(Target pointing data)
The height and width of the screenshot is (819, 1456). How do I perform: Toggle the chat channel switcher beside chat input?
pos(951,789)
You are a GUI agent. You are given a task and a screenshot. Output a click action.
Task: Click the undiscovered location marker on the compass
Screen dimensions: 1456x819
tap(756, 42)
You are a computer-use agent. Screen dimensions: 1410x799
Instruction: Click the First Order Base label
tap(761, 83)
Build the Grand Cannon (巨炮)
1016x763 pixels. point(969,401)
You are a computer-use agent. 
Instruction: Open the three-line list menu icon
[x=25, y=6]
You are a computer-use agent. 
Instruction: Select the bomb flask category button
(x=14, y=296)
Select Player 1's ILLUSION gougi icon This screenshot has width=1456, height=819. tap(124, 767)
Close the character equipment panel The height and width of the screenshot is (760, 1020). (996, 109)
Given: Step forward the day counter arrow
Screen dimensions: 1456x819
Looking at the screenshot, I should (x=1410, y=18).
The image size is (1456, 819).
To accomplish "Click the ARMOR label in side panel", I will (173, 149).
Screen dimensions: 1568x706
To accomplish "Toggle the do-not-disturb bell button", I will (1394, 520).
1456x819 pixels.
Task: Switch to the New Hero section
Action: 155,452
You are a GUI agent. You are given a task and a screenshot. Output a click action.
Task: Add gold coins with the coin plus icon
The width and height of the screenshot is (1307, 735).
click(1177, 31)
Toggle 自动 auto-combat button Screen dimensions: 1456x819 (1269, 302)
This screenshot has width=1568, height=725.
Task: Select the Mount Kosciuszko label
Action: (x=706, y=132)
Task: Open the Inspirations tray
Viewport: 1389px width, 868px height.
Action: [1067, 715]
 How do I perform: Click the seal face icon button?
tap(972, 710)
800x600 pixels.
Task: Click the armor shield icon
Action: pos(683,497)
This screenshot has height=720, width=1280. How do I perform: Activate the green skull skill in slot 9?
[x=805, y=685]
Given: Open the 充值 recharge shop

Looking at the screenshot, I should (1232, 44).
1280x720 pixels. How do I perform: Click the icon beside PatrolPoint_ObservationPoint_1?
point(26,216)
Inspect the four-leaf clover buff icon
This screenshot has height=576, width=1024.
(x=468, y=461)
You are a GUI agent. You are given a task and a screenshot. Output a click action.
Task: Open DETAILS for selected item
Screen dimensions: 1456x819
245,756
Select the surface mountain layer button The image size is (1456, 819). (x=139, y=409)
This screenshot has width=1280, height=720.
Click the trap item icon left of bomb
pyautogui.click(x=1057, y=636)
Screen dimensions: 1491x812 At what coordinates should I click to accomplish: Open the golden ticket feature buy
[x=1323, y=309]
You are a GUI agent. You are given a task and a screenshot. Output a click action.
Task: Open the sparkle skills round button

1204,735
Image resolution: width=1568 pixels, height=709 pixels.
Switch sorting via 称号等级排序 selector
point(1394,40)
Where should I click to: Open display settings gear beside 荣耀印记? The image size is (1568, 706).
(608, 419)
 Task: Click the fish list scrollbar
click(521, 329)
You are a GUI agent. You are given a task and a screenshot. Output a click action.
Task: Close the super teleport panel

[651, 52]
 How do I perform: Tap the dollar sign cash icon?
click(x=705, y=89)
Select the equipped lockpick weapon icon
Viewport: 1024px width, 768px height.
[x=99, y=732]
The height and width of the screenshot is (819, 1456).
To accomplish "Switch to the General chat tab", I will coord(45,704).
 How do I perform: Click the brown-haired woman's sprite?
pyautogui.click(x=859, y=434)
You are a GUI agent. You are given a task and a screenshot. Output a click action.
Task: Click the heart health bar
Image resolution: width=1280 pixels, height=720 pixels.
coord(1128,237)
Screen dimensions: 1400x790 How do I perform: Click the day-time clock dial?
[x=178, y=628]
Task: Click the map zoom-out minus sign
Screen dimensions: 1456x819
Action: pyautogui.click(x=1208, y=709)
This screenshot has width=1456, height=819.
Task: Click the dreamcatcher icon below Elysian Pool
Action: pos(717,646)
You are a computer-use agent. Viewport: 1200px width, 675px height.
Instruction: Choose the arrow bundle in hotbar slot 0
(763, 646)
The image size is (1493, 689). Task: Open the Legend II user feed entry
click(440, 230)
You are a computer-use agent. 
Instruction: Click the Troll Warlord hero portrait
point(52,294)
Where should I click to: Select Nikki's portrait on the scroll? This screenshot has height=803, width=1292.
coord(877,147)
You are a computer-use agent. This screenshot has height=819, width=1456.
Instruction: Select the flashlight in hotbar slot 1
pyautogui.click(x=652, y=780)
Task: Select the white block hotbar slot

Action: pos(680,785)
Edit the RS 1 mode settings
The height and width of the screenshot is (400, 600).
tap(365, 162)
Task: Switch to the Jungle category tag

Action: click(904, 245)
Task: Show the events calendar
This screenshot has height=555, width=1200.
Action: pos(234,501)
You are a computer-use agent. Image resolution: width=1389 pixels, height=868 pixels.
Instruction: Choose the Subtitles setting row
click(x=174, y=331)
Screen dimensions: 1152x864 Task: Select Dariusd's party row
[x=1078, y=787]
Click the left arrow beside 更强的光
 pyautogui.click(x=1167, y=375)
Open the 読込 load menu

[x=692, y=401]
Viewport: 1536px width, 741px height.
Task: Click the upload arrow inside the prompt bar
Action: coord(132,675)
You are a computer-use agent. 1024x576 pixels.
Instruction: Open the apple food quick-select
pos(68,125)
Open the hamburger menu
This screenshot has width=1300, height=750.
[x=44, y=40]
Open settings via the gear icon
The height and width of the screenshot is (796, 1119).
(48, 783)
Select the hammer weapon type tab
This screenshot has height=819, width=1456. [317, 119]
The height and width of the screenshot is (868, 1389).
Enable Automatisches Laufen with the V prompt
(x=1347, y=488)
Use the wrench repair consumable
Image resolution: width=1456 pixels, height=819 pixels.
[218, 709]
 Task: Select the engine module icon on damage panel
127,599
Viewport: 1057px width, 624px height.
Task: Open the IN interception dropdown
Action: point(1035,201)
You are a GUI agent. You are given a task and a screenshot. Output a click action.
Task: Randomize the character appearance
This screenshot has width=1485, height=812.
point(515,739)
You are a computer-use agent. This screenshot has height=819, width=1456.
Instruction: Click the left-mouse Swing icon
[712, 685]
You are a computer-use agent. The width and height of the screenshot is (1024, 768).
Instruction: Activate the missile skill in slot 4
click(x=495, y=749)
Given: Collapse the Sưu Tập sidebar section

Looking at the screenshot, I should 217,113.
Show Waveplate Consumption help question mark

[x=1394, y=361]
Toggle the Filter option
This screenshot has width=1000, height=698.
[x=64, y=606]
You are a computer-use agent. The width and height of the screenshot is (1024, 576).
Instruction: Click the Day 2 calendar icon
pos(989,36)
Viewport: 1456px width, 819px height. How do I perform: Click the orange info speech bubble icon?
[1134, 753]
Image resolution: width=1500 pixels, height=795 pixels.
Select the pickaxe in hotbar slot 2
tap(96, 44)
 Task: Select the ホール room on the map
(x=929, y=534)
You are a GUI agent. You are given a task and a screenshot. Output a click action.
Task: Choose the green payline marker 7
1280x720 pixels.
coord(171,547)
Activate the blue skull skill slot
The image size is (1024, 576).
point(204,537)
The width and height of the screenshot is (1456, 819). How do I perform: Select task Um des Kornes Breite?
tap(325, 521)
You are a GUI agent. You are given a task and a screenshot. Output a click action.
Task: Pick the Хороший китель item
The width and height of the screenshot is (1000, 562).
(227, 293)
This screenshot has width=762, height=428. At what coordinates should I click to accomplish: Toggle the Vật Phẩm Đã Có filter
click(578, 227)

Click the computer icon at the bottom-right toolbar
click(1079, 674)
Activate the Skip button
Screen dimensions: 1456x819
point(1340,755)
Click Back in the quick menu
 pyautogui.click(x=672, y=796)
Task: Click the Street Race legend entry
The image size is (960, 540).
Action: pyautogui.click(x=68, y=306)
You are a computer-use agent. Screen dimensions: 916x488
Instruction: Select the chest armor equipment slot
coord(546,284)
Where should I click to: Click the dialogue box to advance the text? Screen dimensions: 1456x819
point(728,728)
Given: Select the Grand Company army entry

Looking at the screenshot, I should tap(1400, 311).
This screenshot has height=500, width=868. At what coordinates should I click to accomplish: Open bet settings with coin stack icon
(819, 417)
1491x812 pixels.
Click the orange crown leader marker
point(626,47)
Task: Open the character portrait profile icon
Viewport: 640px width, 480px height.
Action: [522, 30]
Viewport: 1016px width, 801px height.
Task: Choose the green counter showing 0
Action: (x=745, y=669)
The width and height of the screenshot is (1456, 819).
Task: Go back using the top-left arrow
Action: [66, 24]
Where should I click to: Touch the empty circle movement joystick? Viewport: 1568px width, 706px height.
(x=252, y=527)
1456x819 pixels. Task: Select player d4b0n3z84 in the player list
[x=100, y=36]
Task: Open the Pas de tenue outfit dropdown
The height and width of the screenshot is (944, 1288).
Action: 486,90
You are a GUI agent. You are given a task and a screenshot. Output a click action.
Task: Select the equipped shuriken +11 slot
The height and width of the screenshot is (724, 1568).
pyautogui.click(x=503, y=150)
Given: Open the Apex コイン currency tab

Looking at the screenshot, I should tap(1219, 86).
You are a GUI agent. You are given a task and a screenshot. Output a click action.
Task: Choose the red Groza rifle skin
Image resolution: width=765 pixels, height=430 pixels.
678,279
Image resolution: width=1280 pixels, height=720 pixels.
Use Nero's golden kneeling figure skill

## TASK DIRECTIONS
Please rename "Instruction" to "Command" in the items starting at the line containing "You are a computer-use agent. Screen dimensions: 1410x799" and ending at the line containing "[x=25, y=6]". Give those lines again with nothing else changed.

## EXERCISE RESPONSE
You are a computer-use agent. Screen dimensions: 1410x799
Command: Click the First Order Base label
tap(761, 83)
Build the Grand Cannon (巨炮)
1016x763 pixels. point(969,401)
You are a computer-use agent. 
Command: Open the three-line list menu icon
[x=25, y=6]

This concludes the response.